____ EXTRAIT SOURCE

En didactique des langues, les Technologies de l’Information et de la Communication nous obligent à redéfinir nos rôles. Pourtant, tous ces moyens qui nous facilitent tant la communication, ne tendent-ils pas vers un appauvrissement des contenus, comme l'avertissait Paul Ricoeur ? Henry David Thoreau nous prévenait il y a 60 ans: « Nos inventions risquent de n'être que de jolis jouets qui détournent notre attention des choses sérieuses et de n'être que des moyens meilleurs pour une fin non meilleure ».

La découverte ou la négociation du sens se fait dans une situation de communication interculturelle et plurilingue. Les entreprises francophones présentes en Roumanie sont déjà des milieux plurilingues et nos étudiants en sciences économiques savent qu’un bon niveau de français peut signifier pour leur embauche ou pour leur carrière le petit plus censé faire la différence. Dans une société aux brutales mutations, l'enjeu pédagogique vise, au-delà du progrès linguistique et de l'ouverture culturelle, des capacités d'imagination, d'intuition, d'invention et de sensibilité, mais aussi des capacités d'adaptation à un projet collectif à effet dynamique et synergique.

Le conseil exemplaire d'Eugène Ionesco pour tous ses confrères professeurs de français, aurait pu être: « N'enseignez plus le français, mettez-le en scène ! » Loin de nier l'artificialité ludique du texte didactique, l'auteur de la Cantatrice chauve l'amplifie au maximum et dans son théâtre devenu universel la langue française est continuellement mise en scène. Nous n’avons pas son génie, certes, mais nos étudiants pourraient apprendre certaines stratégies de conquête de la signification et devenir par le biais du théâtre plus créatifs, plus tolérants et plus responsables ; ils pourraient être le moteur de leurs études et notre relation avec eux changerait comme par miracle. Ce miracle, je crois qu’il s’est produit dans ma carrière d’enseignante de français les années où j’ai pu dédier beaucoup de temps supplémentaire à mes apprenants pour les spectacles en français : Le Bourgeois gentilhomme, Le Malade imaginaire, Le Petit Prince, Exercices de conversation française pour étudiants américains.

________

TÂCHES À RÉALISER:
(A) Recopiez le passage de l'extrait source en commençant par « La découverte ou » et en poursuivant jusqu'à « dynamique et synergique. ».
(B) D'après l'extrait source, répondez brièvement aux questions suivantes.
(i) Dans quel pays se trouvent les entreprises francophones mentionnées ?
(ii) Qui prévenait il y a 60 ans que nos inventions risquent de n'être que de jolis jouets ?
(iii) Qui est présenté comme l'auteur de la Cantatrice chauve ?

____ BLOC DE DONNÉES

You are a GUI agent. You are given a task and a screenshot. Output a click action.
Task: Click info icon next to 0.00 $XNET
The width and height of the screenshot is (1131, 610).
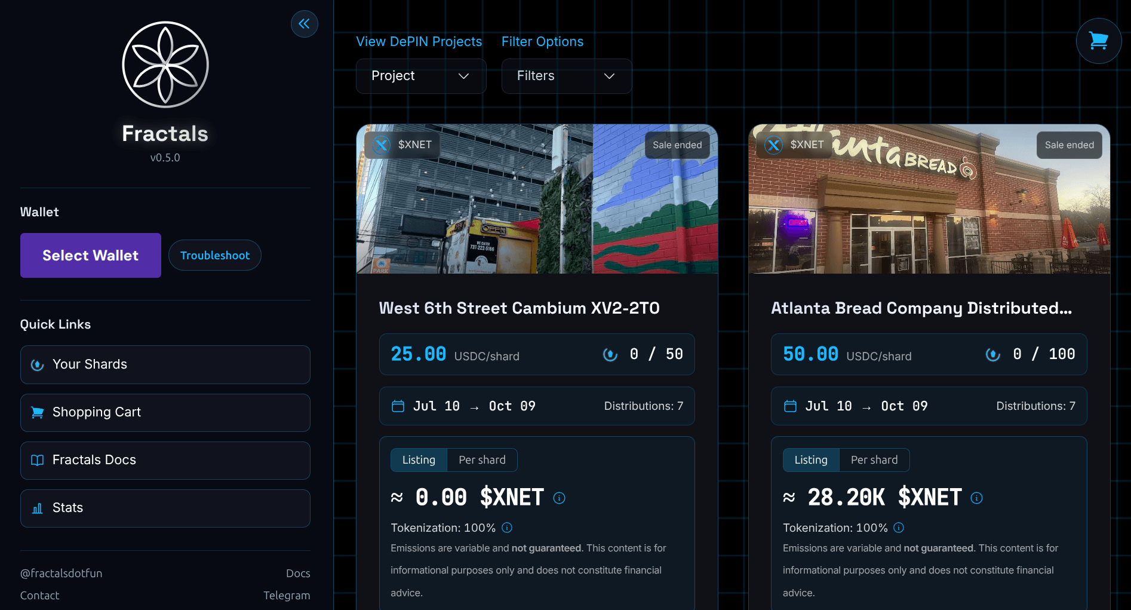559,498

________

RÉSULTATS DANS L'ORDRE:
(A)
La découverte ou la négociation du sens se fait dans une situation de communication interculturelle et plurilingue. Les entreprises francophones présentes en Roumanie sont déjà des milieux plurilingues et nos étudiants en sciences économiques savent qu’un bon niveau de français peut signifier pour leur embauche ou pour leur carrière le petit plus censé faire la différence. Dans une société aux brutales mutations, l'enjeu pédagogique vise, au-delà du progrès linguistique et de l'ouverture culturelle, des capacités d'imagination, d'intuition, d'invention et de sensibilité, mais aussi des capacités d'adaptation à un projet collectif à effet dynamique et synergique.

(B)
(i) En Roumanie.
(ii) Henry David Thoreau.
(iii) Eugène Ionesco.